The London Oshwal Youth team is an idea inspired from last year’s Enterprise Programme, whereby UK university students went to Kenya to see a host of different businesses and industries. Thereafter there were suggestions of hosting regular events for the youth by the youth in Central London locations. With this in mind, the first event was held back in November 2012, called An Enterprise Evening. Following on from the success of this event, the 2012 Enterprise Programme students helped organised a second event on Thursday 28 March 2013, at Grand Connaught Room, Great Queen’s Street, WC2B 5DA. This time the theme was “Invest in Africa.”
Importance of Negotiation Skills
After a short welcome and introductions, Bhavik Jayendrakumar Shah, Co-founder and Director at Niveda Group gave a short talk on the importance of negotiation skills. Bhavik drew upon his own work experiences to outline some key tips about negotiations.
A key CV tip Bhavik outlined was that “Negotiation skills are of utmost importance to prospective employers, yet the least seen on CVs of prospective candidates.” The reason is because negotiation skills are associated with decision makers of an organisation, who would normally be the senior/higher level members of the management. However, employers looking at the longer term potential of a candidate would like to see the candidate possessing negotiation skills from the early stages in order to be able to progress over time.
What is Negotiation?
Furthermore, Bhavik mentioned “often negotiation is defined incorrectly as reaching agreement, getting the best deal, or resolving a point of difference. It should be noted that negotiation is a ‘process’ and not a ‘result’; it is an ‘intention’, not the ‘outcome’. Successful negotiation is where the intended outcome is achieved. This helps distinguish successful negotiation from unsuccessful negotiation.”
Obstacles to successful negotiations
Bhavik went on to outline the main obstacles to achieving successful negotiations in Africa as follows:
a. Limited access to accurate and reliable information.
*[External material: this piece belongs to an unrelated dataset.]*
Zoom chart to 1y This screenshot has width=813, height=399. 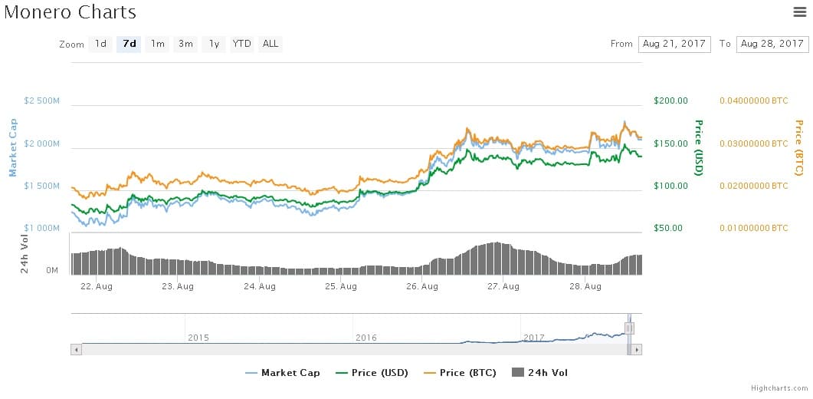click(x=214, y=44)
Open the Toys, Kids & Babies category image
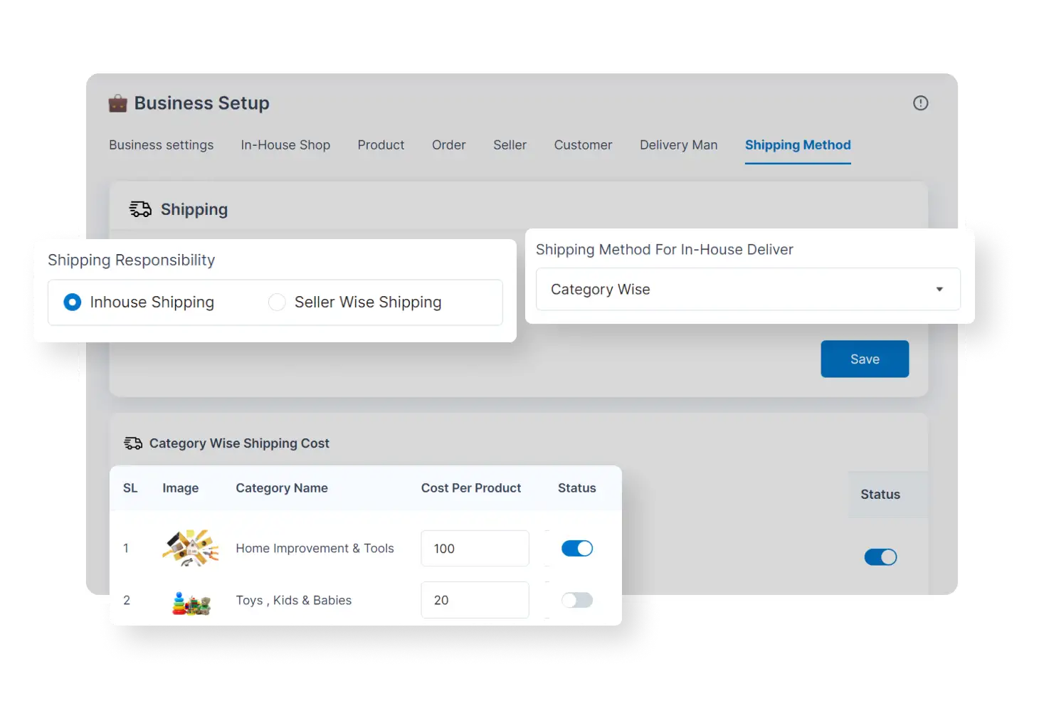 point(190,603)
b. Limited mediums of communication and language barriers in some countries.
c. Differences in cultures, ethnicities and tribalism.
d. Poor financial services sector that restricts the scope to perform efficient transactions.
e. Corruption and bureaucracy within the public and private sector.
f. Low levels of skills and expertise of decision makers in some organisations.
Bhavik then concluded that “these obstacles also present opportunity for investment purposes as entities (individuals or companies) that possess unique advantages within the business environment can capitalise on them comfortably with little competition.”
Business Negotiation Game
After Bhavik’s talk, everyone was split into five teams and briefed on the Business Negotiation Game. Essentially, everyone had to take on the role of budding investment analysts who had to research five African countries and make recommendations on an investment strategy to invest £100 million. Everyone had to work in teams to come up with a winning investment strategy pitch to be presented.
The five countries were Ghana, Kenya, Nigeria, Tanzania and Uganda – but each team were only provided with information for three countries. In order to obtain information about the other two countries, teams had buy and sell the information between each other at a price which they negotiated. Each team was given a budget of £1,000 and they had to negotiate a price for each piece of information between £50 and £250. All teams were give specially issued bank notes issued by the Bank of Oshwal!!
Teams had about 45 minutes to negotiate the purchase or selling of the information and come up with a winning investment strategy, which had to take into consideration all five countries. Teams engaged in an exciting round of negotiations and also were presented with a special edition of Oshwal News Online Business bulletin, which outlined some key developments in the five countries.
Thereafter, each team prepared and presented their investment strategy to the “Dragons” (aka the 2012 Enterprise Programme students – Aarti Rumeet Shah, Dhruman Piyush Shah, Priya Rajesh Shah, Rahul Jatish Malde). Teams also had an opportunity to ask questions on each other’s presentations.
Oshwal Business & Professional Network (OBPN)
A brief highlight of the OBPN was provided, an initiative seeking to create and maintain a support structure for all Oshwal members, specifically in areas of mentoring, career guidance, recruitment, business helpline, work experience, internships, personal development, post work-life activities, etc. This will develop, harness and increase the overall wealth and intellectual capital of our community in the UK and globally.